And sometimes when you know that people are real easy to scare, you have no
choice. You
have
to scare them as often as you can.

Anyway, that all changed last Halloween.

Last Halloween Chuck and I had a horrible scare. Carly Beth wore the most
frightening mask I had ever seen. It wasn’t a mask. It was like a living face.

It was so ugly, so real. It glared at us with evil, living eyes. Its mouth
sneered at us with real lips. The skin glowed a sick green. And Carly Beth’s
normally soft voice burst out in a terrifying animal growl.

Chuck and I ran for our lives.

No joke. We were terrified.

We ran for blocks, screaming the whole way. It was the worst night of my
life.

Everything changed after that.

Nearly a whole year has gone by, and we haven’t tried to scare Carly Beth
once. I don’t think Carly Beth
can
be scared. Not anymore.

After last Halloween, I don’t think anything scares her.

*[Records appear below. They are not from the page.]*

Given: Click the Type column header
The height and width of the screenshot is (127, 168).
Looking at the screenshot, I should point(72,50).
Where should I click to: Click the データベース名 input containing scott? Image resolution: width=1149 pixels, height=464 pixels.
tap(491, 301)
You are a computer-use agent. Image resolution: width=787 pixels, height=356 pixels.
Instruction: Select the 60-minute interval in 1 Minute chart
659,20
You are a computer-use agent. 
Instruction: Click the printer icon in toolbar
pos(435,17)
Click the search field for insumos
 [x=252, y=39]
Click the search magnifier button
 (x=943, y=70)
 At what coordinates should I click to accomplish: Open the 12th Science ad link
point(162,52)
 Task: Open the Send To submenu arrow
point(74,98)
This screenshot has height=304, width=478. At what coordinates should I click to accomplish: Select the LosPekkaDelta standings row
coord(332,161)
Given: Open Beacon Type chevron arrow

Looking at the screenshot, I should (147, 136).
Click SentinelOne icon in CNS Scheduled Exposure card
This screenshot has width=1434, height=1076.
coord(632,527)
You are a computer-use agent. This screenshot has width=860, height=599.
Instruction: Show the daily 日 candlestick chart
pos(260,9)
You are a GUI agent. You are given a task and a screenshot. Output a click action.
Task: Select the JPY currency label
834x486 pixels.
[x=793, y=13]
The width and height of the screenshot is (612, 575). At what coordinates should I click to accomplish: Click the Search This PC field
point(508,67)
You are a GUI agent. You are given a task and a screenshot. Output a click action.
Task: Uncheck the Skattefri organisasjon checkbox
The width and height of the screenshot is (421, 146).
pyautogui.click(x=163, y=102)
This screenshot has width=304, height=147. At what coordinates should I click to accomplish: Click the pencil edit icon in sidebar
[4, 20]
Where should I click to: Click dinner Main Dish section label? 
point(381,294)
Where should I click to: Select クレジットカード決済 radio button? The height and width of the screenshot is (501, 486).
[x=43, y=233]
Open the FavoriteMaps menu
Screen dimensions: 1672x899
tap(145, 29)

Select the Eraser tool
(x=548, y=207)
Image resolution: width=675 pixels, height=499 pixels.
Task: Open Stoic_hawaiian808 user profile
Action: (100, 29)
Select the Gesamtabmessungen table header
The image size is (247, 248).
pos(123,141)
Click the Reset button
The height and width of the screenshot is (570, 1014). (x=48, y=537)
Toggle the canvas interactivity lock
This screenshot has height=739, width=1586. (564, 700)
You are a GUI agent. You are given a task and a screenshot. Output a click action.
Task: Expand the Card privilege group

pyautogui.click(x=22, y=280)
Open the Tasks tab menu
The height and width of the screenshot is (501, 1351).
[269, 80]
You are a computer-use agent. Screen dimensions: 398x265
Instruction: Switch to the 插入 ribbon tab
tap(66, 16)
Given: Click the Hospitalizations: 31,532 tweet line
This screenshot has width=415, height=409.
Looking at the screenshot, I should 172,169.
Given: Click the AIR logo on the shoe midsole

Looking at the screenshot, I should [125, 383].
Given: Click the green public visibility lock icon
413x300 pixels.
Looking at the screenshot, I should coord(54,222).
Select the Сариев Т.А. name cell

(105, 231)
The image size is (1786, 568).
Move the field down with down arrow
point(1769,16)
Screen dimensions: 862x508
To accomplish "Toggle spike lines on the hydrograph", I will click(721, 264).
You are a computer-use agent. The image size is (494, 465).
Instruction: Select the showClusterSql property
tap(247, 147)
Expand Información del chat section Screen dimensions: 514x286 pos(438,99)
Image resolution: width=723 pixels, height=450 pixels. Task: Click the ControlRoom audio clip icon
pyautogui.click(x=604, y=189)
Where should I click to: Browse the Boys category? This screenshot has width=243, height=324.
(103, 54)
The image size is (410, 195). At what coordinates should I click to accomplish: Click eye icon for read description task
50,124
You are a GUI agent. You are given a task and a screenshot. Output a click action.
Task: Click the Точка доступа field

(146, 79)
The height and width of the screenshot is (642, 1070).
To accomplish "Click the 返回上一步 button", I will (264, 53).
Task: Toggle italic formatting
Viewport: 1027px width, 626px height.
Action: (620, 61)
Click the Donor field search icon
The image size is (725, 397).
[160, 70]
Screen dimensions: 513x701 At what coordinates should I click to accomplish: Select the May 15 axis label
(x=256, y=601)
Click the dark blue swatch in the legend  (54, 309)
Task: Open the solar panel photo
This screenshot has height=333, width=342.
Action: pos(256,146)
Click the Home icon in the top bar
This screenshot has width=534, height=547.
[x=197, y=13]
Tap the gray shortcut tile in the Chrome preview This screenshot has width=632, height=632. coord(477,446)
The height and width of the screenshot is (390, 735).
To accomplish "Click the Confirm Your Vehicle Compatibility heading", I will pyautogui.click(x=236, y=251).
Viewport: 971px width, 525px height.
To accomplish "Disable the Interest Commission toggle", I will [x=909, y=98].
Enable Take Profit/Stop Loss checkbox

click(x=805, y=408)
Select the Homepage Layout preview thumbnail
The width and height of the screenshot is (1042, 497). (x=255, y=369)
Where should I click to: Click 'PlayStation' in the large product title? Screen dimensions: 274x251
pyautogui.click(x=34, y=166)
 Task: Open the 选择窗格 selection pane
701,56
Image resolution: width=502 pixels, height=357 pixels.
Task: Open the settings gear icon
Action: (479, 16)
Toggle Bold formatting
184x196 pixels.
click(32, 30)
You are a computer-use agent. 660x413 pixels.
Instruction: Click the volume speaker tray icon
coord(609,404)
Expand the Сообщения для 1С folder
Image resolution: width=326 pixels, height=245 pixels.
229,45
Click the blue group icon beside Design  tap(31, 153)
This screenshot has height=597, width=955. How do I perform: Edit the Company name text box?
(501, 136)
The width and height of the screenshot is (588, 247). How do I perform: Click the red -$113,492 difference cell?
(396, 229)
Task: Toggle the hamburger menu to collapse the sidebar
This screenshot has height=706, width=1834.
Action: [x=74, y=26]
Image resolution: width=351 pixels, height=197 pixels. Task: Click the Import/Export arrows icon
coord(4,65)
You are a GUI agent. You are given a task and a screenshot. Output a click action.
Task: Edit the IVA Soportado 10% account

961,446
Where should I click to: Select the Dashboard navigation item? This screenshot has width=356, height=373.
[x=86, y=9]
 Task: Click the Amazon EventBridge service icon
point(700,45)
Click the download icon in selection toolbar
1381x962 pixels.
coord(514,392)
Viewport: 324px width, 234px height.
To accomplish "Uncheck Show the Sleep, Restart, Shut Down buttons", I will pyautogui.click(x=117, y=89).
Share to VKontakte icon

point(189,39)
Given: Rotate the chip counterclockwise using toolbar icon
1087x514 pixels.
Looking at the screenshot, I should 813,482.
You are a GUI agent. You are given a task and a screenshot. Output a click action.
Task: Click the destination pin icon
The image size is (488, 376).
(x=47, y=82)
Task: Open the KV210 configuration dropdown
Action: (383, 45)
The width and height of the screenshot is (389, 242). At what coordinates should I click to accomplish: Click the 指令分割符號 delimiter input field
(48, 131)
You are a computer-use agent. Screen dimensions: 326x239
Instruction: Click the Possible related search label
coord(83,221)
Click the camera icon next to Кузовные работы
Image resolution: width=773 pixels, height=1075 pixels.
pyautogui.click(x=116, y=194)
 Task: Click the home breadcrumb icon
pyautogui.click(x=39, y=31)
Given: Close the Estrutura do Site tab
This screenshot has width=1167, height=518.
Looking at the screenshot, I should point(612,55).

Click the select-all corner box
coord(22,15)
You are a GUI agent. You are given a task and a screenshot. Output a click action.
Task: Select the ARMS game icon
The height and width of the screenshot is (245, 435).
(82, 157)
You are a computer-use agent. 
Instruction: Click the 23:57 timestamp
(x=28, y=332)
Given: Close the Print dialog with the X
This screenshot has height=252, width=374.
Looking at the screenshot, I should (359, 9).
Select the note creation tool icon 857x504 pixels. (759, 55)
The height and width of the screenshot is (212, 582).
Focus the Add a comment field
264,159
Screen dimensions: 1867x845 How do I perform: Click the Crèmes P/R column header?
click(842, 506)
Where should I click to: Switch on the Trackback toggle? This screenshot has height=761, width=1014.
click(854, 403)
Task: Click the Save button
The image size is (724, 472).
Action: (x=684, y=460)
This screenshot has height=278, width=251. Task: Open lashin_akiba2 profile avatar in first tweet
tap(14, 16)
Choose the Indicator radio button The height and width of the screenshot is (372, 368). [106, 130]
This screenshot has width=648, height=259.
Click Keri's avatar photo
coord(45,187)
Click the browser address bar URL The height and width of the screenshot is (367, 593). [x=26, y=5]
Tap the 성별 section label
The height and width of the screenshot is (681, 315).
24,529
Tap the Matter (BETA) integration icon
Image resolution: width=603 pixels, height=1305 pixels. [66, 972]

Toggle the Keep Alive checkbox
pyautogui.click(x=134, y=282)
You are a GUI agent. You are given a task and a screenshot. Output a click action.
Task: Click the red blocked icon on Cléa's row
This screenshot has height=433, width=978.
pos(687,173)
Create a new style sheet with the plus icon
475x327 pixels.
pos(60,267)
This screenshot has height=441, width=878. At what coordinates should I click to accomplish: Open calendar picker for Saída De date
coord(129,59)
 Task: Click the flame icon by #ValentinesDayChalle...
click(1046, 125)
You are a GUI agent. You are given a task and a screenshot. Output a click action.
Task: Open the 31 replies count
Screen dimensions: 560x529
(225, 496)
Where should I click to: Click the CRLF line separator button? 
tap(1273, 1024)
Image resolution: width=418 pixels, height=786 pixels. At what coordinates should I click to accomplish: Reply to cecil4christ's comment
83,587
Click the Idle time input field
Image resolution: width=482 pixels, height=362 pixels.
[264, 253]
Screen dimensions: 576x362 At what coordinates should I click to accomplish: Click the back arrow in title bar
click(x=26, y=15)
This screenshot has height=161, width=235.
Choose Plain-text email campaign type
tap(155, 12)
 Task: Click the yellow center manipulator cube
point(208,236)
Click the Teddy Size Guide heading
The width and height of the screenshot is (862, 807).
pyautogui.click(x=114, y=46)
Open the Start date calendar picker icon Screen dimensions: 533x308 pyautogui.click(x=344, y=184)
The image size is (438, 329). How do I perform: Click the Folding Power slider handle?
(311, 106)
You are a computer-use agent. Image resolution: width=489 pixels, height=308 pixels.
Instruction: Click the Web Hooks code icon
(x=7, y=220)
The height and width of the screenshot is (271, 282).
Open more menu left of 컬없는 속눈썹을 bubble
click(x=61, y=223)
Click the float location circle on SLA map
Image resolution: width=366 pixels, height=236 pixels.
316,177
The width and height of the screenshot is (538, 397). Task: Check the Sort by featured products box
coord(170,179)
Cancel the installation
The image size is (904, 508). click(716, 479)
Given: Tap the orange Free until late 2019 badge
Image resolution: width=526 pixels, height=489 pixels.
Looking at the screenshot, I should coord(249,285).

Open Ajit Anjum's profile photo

She is totally fearless. I haven’t heard her shriek or scream once the entire
year.

So I didn’t want to try to scare her now. I needed to talk to her. About that
scary mask of hers.

But Chuck kept pressing me back against the tree trunk. “Come on, Steve,” he
whispered. “They don’t see us. We’ll duck down behind the hedges and get ahead
of them. Then when they come by, we’ll jump out and grab them.”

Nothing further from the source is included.